- [Rows]
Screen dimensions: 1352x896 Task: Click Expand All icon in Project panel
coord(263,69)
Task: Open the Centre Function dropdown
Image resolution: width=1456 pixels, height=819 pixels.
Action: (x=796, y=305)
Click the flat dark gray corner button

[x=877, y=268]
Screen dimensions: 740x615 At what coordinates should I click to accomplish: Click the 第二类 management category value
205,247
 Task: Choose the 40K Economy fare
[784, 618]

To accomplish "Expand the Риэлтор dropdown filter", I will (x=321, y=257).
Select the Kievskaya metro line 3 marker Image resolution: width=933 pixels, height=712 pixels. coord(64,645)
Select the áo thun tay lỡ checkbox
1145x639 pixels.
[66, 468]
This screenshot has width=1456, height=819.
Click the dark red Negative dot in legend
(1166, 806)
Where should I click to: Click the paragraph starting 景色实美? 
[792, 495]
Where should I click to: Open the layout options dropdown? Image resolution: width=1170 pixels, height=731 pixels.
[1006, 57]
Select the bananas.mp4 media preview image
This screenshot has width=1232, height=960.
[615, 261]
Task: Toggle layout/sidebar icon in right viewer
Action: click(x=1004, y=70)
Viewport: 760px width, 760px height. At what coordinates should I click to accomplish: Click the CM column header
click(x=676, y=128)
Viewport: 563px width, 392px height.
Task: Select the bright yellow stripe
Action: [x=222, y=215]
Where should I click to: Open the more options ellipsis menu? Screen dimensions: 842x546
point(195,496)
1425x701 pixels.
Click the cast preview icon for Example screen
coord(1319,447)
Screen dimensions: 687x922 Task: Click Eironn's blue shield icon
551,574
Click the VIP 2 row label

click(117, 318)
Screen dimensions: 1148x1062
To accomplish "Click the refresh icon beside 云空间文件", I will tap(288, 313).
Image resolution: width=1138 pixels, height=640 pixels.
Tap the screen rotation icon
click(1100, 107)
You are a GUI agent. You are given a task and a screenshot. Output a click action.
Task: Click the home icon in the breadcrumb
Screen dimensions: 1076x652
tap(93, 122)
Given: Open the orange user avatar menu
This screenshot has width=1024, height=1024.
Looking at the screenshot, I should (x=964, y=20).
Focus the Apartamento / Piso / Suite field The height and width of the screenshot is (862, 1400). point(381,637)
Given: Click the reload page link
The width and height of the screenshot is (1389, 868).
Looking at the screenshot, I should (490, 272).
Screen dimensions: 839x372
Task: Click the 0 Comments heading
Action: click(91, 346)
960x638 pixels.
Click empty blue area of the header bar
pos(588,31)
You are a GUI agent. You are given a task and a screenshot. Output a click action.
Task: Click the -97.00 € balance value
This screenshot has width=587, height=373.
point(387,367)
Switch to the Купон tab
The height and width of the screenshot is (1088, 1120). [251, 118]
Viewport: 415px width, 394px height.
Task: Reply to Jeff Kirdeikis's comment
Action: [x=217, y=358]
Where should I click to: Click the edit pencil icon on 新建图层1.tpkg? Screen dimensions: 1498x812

- [Problem details]
Could you render every line of the entries above as a JSON list of strings, one string per line, with blank lines left out?

- [Task answer]
[
  "Screen dimensions: 1352x896 Task: Click Expand All icon in Project panel",
  "coord(263,69)",
  "Task: Open the Centre Function dropdown",
  "Image resolution: width=1456 pixels, height=819 pixels.",
  "Action: (x=796, y=305)",
  "Click the flat dark gray corner button",
  "[x=877, y=268]",
  "Screen dimensions: 740x615 At what coordinates should I click to accomplish: Click the 第二类 management category value",
  "205,247",
  " Task: Choose the 40K Economy fare",
  "[784, 618]",
  "To accomplish \"Expand the Риэлтор dropdown filter\", I will (x=321, y=257).",
  "Select the Kievskaya metro line 3 marker Image resolution: width=933 pixels, height=712 pixels. coord(64,645)",
  "Select the áo thun tay lỡ checkbox",
  "1145x639 pixels.",
  "[66, 468]",
  "This screenshot has width=1456, height=819.",
  "Click the dark red Negative dot in legend",
  "(1166, 806)",
  "Where should I click to: Click the paragraph starting 景色实美? ",
  "[792, 495]",
  "Where should I click to: Open the layout options dropdown? Image resolution: width=1170 pixels, height=731 pixels.",
  "[1006, 57]",
  "Select the bananas.mp4 media preview image",
  "This screenshot has width=1232, height=960.",
  "[615, 261]",
  "Task: Toggle layout/sidebar icon in right viewer",
  "Action: click(x=1004, y=70)",
  "Viewport: 760px width, 760px height. At what coordinates should I click to accomplish: Click the CM column header",
  "click(x=676, y=128)",
  "Viewport: 563px width, 392px height.",
  "Task: Select the bright yellow stripe",
  "Action: [x=222, y=215]",
  "Where should I click to: Open the more options ellipsis menu? Screen dimensions: 842x546",
  "point(195,496)",
  "1425x701 pixels.",
  "Click the cast preview icon for Example screen",
  "coord(1319,447)",
  "Screen dimensions: 687x922 Task: Click Eironn's blue shield icon",
  "551,574",
  "Click the VIP 2 row label",
  "click(117, 318)",
  "Screen dimensions: 1148x1062",
  "To accomplish \"Click the refresh icon beside 云空间文件\", I will tap(288, 313).",
  "Image resolution: width=1138 pixels, height=640 pixels.",
  "Tap the screen rotation icon",
  "click(1100, 107)",
  "You are a GUI agent. You are given a task and a screenshot. Output a click action.",
  "Task: Click the home icon in the breadcrumb",
  "Screen dimensions: 1076x652",
  "tap(93, 122)",
  "Given: Open the orange user avatar menu",
  "This screenshot has width=1024, height=1024.",
  "Looking at the screenshot, I should (x=964, y=20).",
  "Focus the Apartamento / Piso / Suite field The height and width of the screenshot is (862, 1400). point(381,637)",
  "Given: Click the reload page link",
  "The width and height of the screenshot is (1389, 868).",
  "Looking at the screenshot, I should (490, 272).",
  "Screen dimensions: 839x372",
  "Task: Click the 0 Comments heading",
  "Action: click(91, 346)",
  "960x638 pixels.",
  "Click empty blue area of the header bar",
  "pos(588,31)",
  "You are a GUI agent. You are given a task and a screenshot. Output a click action.",
  "Task: Click the -97.00 € balance value",
  "This screenshot has width=587, height=373.",
  "point(387,367)",
  "Switch to the Купон tab",
  "The height and width of the screenshot is (1088, 1120). [251, 118]",
  "Viewport: 415px width, 394px height.",
  "Task: Reply to Jeff Kirdeikis's comment",
  "Action: [x=217, y=358]",
  "Where should I click to: Click the edit pencil icon on 新建图层1.tpkg? Screen dimensions: 1498x812"
]